Durch beharrliche Hoffnung, festes Vertrauen und die Gnade der Gottheit kann man die Früchte seiner Taten auch sogleich ernten. Betrachte die Kombination der Umstände und das Vertrauen jener Angehörigen. Während sie mit gequälten Herzen trauerten, wurden ihre Tränen getrocknet. Schau, wie sie innerhalb kurzer Zeit durch ihr beständiges Vertrauen die Gnade von Shankara gewannen und ihr Glück zurückkam, nachdem die Sorgen zerstreut wurden.
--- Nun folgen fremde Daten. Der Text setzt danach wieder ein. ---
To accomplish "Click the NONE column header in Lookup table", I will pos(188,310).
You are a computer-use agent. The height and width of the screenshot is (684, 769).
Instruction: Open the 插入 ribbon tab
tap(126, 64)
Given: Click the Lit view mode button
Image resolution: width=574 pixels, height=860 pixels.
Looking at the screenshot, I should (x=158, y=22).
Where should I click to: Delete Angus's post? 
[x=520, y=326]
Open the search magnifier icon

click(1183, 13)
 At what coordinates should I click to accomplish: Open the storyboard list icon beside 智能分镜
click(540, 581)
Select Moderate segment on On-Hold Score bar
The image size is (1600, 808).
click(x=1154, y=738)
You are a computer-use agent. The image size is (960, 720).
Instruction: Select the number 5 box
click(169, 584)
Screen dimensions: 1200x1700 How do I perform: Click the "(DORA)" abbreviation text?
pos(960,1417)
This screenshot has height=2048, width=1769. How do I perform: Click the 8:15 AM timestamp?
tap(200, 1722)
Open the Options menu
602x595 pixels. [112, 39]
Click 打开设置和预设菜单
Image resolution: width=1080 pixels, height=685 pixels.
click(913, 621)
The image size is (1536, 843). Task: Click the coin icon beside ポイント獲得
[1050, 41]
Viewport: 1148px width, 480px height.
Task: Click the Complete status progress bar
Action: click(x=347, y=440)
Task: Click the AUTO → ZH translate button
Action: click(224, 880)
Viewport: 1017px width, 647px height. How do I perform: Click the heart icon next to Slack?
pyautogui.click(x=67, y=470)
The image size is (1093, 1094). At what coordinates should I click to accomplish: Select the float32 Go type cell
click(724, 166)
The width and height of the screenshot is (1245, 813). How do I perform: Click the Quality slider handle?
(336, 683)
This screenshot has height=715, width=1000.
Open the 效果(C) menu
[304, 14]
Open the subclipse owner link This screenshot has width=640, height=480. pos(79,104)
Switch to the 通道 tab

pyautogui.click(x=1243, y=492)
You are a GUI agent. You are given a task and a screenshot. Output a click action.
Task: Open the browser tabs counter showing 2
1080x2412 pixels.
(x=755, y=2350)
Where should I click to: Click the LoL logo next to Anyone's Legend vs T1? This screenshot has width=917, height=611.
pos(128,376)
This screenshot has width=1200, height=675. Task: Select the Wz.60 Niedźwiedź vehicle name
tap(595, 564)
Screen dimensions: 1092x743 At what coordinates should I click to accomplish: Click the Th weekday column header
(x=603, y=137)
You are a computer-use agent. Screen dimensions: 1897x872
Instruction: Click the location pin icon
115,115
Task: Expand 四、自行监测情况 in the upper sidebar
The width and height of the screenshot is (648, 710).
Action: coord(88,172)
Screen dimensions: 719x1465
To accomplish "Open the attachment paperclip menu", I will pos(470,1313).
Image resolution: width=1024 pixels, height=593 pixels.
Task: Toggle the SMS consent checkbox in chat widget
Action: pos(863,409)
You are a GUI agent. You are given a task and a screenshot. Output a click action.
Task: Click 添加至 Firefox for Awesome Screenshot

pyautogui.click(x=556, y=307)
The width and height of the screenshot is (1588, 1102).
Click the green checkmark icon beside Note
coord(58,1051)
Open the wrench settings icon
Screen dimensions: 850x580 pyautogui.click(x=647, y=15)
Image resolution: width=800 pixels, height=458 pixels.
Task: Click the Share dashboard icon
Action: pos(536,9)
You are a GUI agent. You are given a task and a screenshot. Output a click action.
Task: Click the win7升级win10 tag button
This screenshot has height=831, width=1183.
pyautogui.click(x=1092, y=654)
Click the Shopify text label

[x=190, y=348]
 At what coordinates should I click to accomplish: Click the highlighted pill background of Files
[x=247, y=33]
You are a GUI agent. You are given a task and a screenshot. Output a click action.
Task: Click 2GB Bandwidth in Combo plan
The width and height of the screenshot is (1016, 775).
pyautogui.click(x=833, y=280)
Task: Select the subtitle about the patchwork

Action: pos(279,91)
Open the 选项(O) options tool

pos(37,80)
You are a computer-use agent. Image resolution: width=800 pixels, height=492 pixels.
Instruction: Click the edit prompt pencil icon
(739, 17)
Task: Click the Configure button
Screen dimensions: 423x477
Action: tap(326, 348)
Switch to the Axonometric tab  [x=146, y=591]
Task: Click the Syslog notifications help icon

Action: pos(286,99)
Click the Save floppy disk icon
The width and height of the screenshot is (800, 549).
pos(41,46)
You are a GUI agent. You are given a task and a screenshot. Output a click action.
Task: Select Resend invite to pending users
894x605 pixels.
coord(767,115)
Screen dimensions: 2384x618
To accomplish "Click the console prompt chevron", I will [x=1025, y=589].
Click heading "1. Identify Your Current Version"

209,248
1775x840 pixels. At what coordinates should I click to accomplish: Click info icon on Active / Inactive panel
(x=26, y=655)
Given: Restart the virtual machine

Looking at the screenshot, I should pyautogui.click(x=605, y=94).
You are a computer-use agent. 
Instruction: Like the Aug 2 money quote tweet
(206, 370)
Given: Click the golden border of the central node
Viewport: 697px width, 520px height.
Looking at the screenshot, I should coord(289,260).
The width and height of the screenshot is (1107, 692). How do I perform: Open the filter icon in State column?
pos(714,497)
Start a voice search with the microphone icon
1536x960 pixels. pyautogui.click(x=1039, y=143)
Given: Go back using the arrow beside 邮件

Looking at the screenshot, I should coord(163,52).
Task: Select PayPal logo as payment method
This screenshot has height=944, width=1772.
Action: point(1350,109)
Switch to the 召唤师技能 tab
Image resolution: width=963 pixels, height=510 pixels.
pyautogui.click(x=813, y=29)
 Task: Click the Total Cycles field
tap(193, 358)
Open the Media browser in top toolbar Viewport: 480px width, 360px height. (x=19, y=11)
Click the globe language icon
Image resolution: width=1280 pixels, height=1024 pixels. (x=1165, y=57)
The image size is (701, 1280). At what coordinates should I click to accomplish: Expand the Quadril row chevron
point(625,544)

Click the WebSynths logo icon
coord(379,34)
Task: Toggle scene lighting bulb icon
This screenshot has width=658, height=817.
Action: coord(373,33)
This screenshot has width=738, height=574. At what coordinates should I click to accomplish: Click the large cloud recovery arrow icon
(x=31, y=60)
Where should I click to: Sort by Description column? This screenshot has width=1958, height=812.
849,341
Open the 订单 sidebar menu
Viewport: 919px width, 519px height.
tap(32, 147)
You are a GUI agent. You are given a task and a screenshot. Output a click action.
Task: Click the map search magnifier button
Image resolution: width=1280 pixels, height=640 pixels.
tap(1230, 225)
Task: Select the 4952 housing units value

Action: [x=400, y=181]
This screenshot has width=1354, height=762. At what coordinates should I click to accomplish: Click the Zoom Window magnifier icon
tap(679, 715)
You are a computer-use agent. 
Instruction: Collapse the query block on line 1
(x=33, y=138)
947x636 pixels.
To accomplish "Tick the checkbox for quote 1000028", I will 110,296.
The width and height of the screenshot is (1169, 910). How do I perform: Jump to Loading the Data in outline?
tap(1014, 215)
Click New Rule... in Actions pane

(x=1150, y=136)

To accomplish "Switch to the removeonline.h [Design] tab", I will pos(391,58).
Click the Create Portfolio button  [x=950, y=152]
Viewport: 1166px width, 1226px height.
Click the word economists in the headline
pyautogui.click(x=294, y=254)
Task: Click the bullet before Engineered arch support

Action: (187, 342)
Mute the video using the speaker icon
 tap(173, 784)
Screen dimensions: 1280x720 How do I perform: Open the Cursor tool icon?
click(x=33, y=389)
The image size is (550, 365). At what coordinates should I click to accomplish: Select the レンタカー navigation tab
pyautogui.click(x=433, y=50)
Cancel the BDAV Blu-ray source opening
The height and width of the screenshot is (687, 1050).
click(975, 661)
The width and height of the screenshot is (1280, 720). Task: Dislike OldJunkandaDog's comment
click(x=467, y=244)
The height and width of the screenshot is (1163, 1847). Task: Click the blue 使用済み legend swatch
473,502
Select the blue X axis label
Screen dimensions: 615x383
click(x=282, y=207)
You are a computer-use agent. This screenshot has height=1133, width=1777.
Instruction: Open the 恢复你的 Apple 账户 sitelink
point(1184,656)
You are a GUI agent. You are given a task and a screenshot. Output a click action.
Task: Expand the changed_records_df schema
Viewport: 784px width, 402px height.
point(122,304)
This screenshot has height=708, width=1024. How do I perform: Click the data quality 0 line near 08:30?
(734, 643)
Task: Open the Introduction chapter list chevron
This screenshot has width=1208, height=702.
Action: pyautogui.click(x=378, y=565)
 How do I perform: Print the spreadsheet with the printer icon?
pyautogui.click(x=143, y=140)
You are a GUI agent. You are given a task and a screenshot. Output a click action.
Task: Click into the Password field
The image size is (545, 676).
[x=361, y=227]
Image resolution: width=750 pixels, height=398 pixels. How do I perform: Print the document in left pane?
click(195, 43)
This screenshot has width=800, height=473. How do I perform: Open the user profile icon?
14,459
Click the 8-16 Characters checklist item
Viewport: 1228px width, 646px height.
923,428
Oh Führer der Bharatas, durch die Gnade von Shankara wurden diese trauernden Angehörigen mit Bewunderung und Entzücken durch die Wiederbelebung ihres Kindes erfüllt. Damit, oh König, warfen jene Brahmanen allen Kummer wegen ihres Kindes ab und gingen voller Entzücken freudig in ihre Stadt zurück, das neu belebte Kind auf ihren Armen. Wahrlich, so ein (vertrauensvolles) Verhalten ist allen vier Kasten geboten. Und wer diese verheißungsvolle Geschichte wiederholt hört, die voller Tugend, Gewinn, Liebe und Erlösung ist, gewinnt das Glück in dieser und die Seligkeit in der kommenden Welt.